Work instructions:
Everything from the line holding "The width and" through the last line of the data, and nothing else, should be retyped exactly, with no pictures.
[Exercise data]
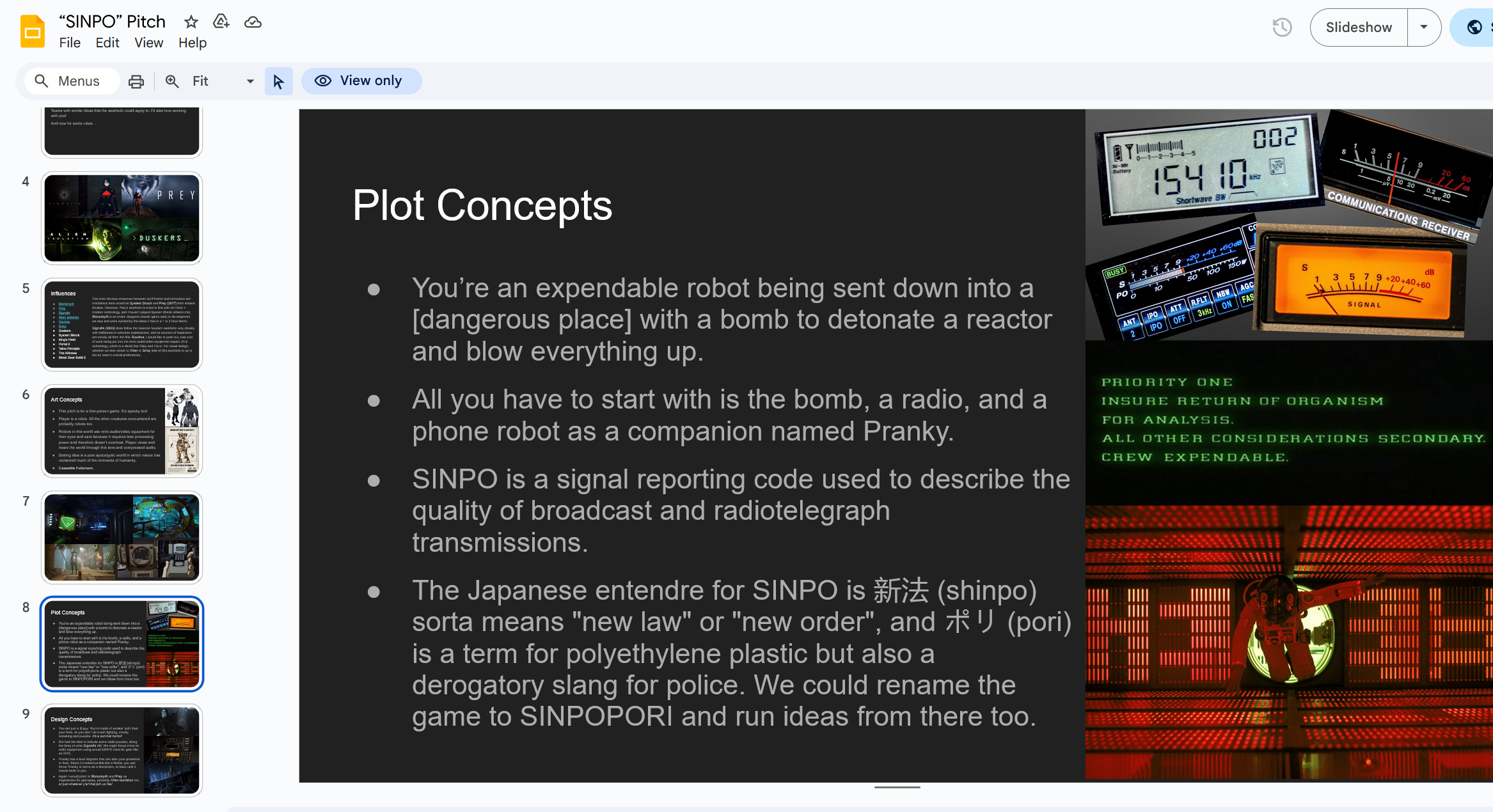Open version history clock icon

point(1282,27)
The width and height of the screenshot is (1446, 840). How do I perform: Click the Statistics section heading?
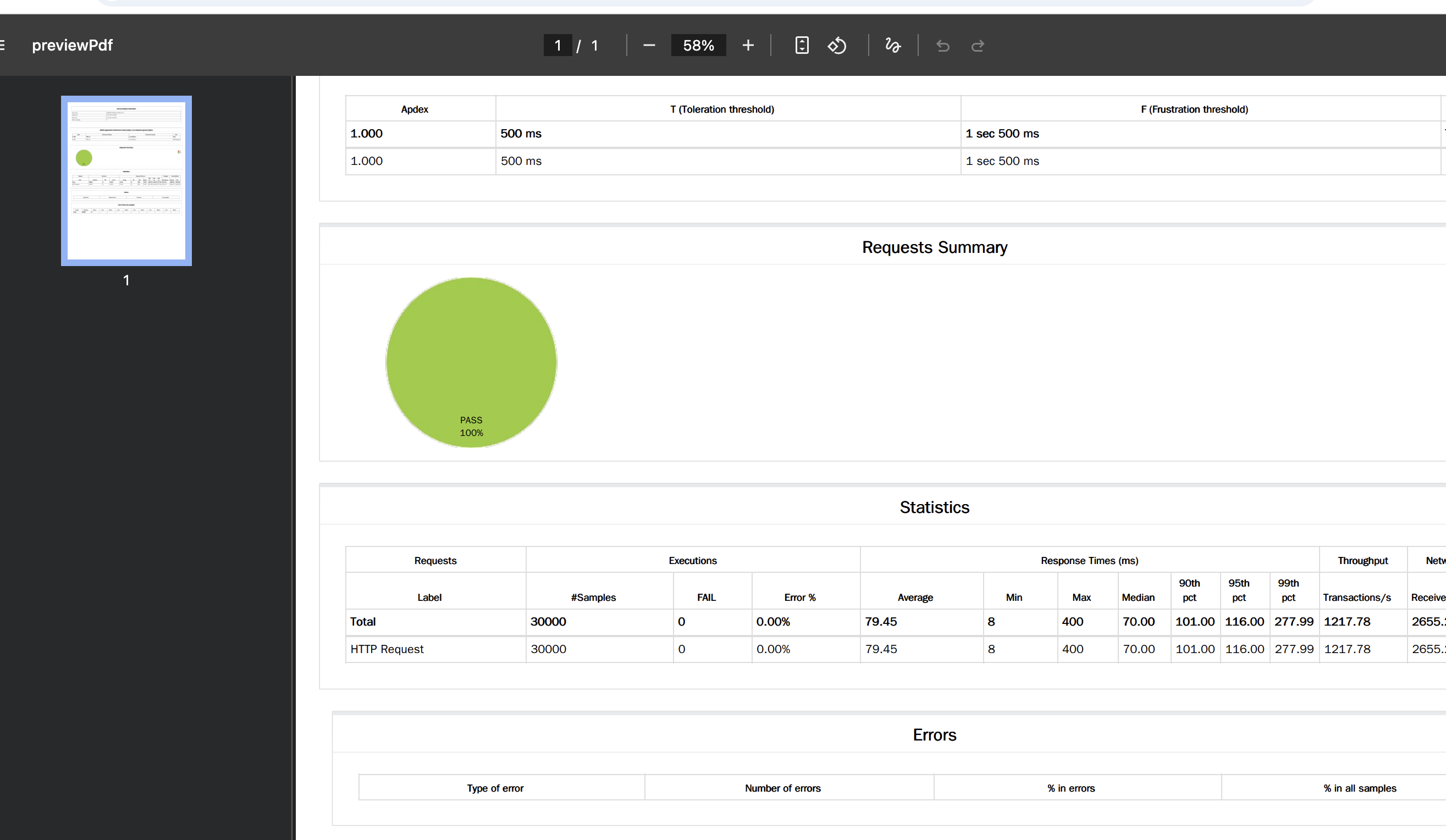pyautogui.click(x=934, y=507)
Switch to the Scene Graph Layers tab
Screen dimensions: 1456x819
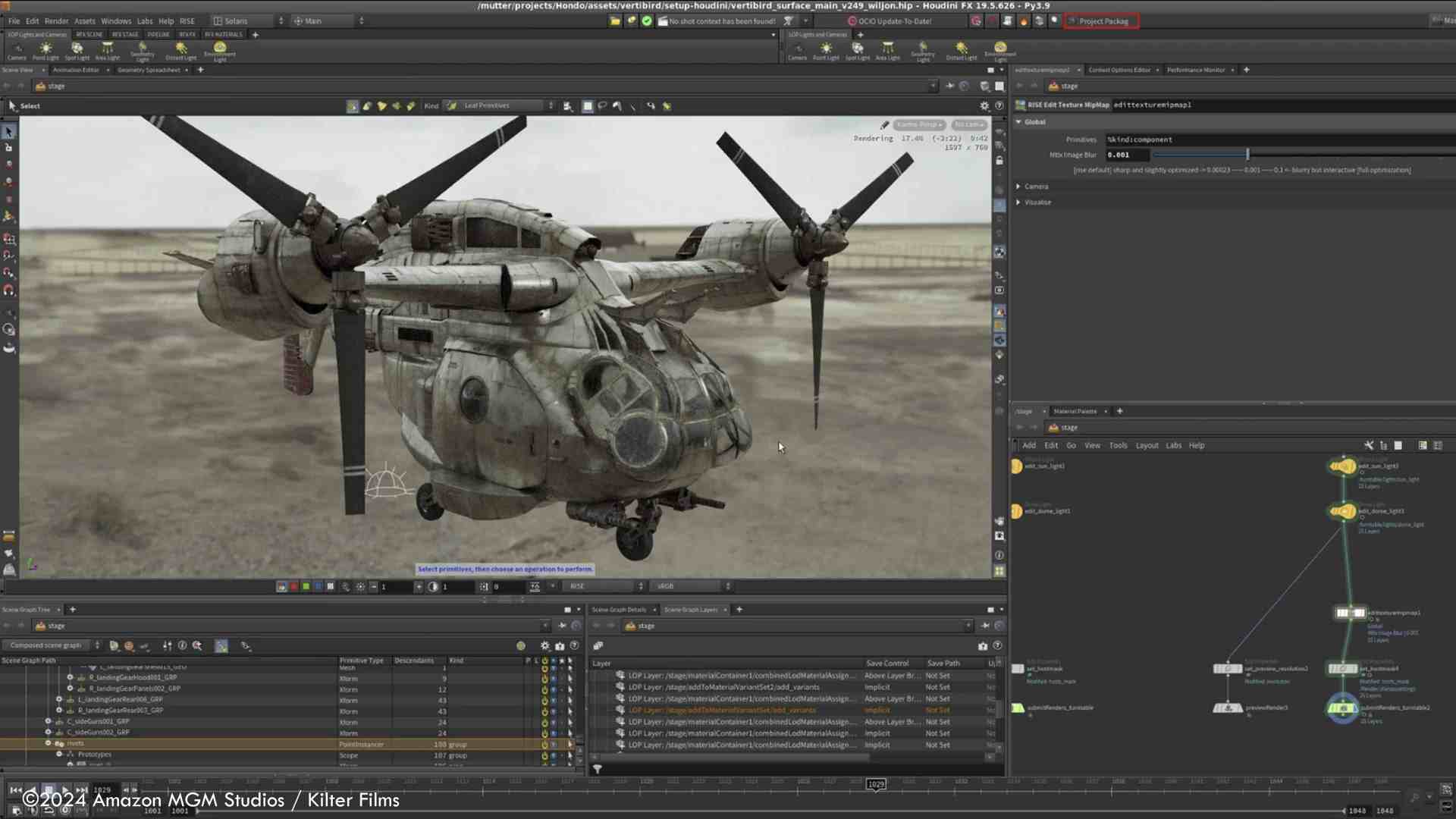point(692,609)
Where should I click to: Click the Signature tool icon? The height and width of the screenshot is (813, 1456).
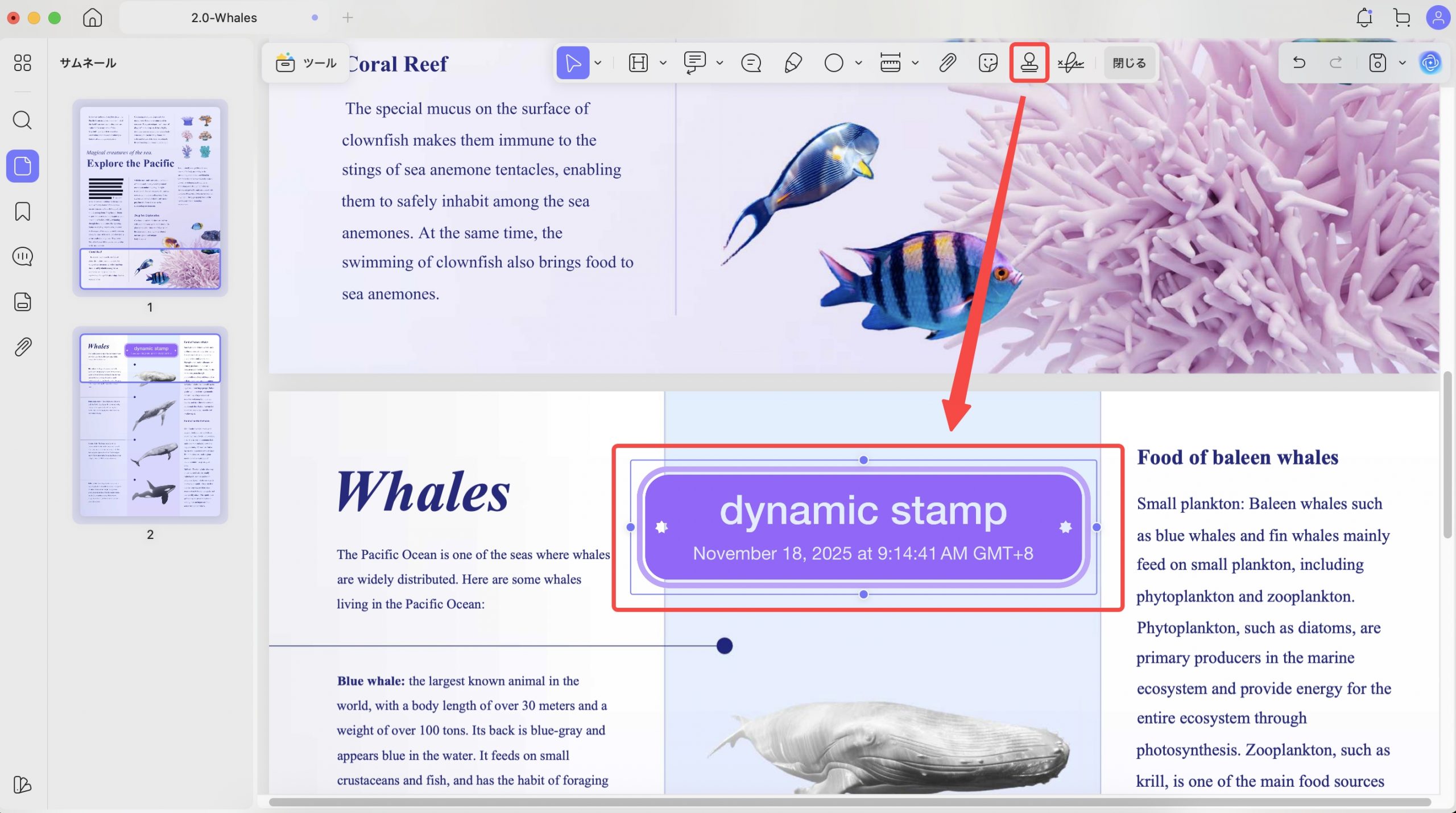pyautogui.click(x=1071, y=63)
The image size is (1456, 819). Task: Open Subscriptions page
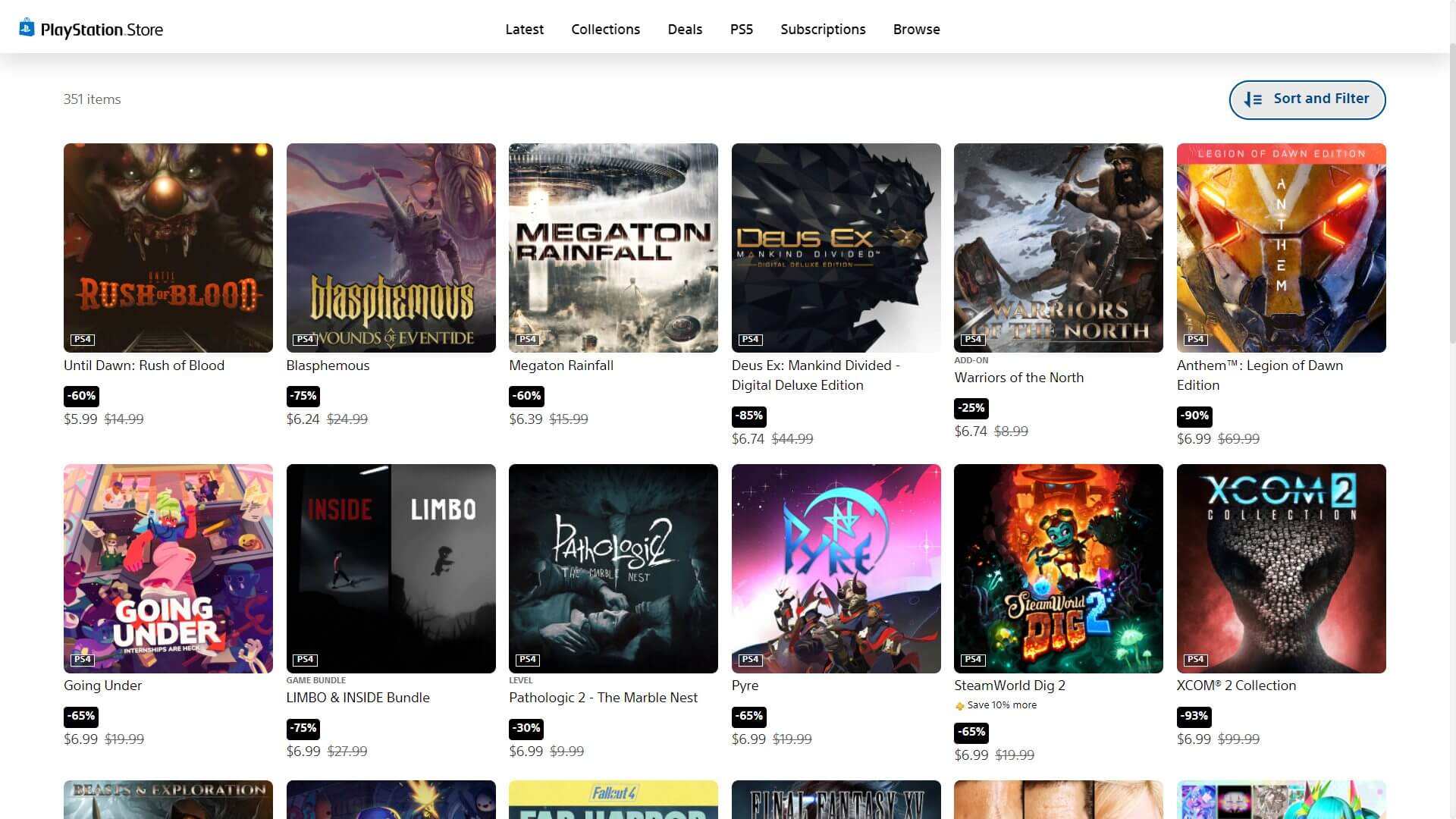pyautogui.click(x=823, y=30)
[/Exercise data]
Solution for this problem:
The width and height of the screenshot is (1446, 840). How do I perform: Click the Statistics section heading?
pyautogui.click(x=934, y=507)
Switch to the Scene Graph Layers tab
Screen dimensions: 1456x819
point(692,609)
Where should I click to: Click the Signature tool icon? The height and width of the screenshot is (813, 1456).
pyautogui.click(x=1071, y=63)
The image size is (1456, 819). Task: Open Subscriptions page
pyautogui.click(x=823, y=30)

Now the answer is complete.